◆ TEXT UNDER STUDY
---*---

Create your perfect jerky recipe

What’s in a name?

The word jerky comes from the Quechuan language of the Incas. It’s a derivative of “ch’arki,” which translates as ‘dried meat.’

Whatever you call it, there’s evidence of the Incans and Native Americans drying meats to make jerky since 1500s or earlier. European settlers embraced this method for preserving meats and jerky has grown in popularity to now be a widely available snack food in many countries.


Can I jerky that?

Today, when you think jerky, beef is the most commonly used meat. But historically, Native Americans across North and South America used the wild animals that were prevalent. In North America, this meant bison, elk and deer, and for the Incans in South America, llamas and alpacas were the meats of choice.

In modern jerky production, as well as the widely used beef, game meats remain popular choices, as well as turkey. Some of the commercially available jerky meats in North America include bison, deer, crocodile, alligator, antelope, duck and wild boar. 

When choosing a meat for your jerky recipe, remember that lean meats are the best choice. Fat will oxidise and spoil your jerky, so whatever animal you pick, look for cuts that have the least amount of fat possible.

---*---

◆ ENTRIES SUPPLIED
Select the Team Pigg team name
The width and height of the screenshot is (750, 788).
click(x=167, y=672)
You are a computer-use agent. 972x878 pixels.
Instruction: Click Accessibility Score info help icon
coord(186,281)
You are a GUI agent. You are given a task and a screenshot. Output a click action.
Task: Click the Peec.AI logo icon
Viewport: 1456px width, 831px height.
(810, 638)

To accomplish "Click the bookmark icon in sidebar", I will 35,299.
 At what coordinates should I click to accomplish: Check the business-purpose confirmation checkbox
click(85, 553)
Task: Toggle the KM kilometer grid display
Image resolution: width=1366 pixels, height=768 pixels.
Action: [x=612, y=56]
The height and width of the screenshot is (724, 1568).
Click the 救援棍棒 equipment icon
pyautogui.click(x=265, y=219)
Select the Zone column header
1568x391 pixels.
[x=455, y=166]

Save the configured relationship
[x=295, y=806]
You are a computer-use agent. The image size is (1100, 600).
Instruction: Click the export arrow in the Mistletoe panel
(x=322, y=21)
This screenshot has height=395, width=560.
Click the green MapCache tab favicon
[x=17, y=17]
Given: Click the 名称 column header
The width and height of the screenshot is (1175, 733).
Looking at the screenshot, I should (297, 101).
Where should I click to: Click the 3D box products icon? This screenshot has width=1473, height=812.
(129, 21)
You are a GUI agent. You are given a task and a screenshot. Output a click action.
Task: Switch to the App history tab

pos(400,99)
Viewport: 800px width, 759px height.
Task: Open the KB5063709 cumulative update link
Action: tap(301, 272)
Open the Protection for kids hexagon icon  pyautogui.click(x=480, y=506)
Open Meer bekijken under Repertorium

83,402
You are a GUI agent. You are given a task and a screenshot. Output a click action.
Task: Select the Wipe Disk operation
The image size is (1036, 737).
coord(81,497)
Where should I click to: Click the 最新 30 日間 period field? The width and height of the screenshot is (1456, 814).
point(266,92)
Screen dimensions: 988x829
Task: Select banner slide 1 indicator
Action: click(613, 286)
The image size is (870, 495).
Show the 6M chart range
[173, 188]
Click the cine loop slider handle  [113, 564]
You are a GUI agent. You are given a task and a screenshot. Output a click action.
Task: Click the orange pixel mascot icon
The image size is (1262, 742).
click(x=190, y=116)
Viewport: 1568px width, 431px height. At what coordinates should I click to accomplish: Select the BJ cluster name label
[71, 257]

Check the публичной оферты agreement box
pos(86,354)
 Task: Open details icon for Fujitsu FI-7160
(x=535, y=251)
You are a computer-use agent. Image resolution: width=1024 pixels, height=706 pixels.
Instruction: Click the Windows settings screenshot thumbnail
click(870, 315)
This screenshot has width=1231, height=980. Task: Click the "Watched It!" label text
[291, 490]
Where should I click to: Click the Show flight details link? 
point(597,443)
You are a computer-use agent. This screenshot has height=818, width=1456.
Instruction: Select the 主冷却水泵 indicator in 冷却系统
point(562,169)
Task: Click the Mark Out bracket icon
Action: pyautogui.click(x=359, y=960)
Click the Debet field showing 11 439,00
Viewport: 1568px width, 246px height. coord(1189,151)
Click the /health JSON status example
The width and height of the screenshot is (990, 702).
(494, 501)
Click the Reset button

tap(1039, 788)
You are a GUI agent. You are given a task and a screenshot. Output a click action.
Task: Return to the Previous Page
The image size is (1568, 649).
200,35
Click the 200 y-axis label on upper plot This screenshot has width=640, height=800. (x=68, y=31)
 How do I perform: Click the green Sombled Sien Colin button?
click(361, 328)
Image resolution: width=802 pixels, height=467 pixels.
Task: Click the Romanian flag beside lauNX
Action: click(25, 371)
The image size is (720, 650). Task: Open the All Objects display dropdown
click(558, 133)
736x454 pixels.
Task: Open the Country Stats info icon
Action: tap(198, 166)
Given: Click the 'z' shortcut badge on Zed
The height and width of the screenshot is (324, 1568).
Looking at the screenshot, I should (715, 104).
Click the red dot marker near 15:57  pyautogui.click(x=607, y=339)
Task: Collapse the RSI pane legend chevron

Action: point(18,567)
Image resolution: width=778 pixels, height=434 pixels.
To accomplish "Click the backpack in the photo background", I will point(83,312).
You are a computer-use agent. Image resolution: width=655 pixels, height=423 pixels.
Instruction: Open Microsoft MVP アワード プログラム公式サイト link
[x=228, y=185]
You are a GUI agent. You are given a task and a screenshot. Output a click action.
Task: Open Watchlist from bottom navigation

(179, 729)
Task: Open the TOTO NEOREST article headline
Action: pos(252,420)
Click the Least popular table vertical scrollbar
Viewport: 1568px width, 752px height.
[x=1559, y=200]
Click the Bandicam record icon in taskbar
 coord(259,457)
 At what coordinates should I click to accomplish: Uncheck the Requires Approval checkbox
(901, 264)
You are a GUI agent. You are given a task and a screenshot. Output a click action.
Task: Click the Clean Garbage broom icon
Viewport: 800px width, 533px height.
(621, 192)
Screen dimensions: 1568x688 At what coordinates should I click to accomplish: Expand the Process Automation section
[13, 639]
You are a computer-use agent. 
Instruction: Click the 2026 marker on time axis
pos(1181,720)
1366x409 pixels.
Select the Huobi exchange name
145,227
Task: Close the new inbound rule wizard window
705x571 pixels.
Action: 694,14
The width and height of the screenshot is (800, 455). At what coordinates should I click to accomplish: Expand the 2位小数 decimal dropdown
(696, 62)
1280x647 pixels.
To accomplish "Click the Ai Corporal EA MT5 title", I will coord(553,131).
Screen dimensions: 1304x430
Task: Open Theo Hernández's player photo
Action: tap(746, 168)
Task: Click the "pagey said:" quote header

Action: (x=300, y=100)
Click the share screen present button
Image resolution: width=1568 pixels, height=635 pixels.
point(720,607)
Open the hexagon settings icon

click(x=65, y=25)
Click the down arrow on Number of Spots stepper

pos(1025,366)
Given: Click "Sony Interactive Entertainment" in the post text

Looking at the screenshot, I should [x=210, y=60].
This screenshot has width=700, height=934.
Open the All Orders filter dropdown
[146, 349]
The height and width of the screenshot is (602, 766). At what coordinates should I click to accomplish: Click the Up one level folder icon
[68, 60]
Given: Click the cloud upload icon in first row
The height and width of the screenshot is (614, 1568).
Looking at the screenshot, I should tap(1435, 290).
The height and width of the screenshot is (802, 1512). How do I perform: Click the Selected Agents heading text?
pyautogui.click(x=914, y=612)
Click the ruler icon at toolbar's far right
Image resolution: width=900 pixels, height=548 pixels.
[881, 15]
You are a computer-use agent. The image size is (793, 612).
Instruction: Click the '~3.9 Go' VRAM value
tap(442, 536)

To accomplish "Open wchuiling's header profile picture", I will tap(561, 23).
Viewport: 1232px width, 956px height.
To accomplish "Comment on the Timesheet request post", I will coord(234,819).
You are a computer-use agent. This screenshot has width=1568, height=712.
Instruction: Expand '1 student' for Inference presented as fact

---*---

◆ WHAT THE EXERCISE ASKS
In the text on jerky, which animals were the meats of choice for the Incans in South America?

◆ OUTPUT OF THE TASK
Llamas and alpacas.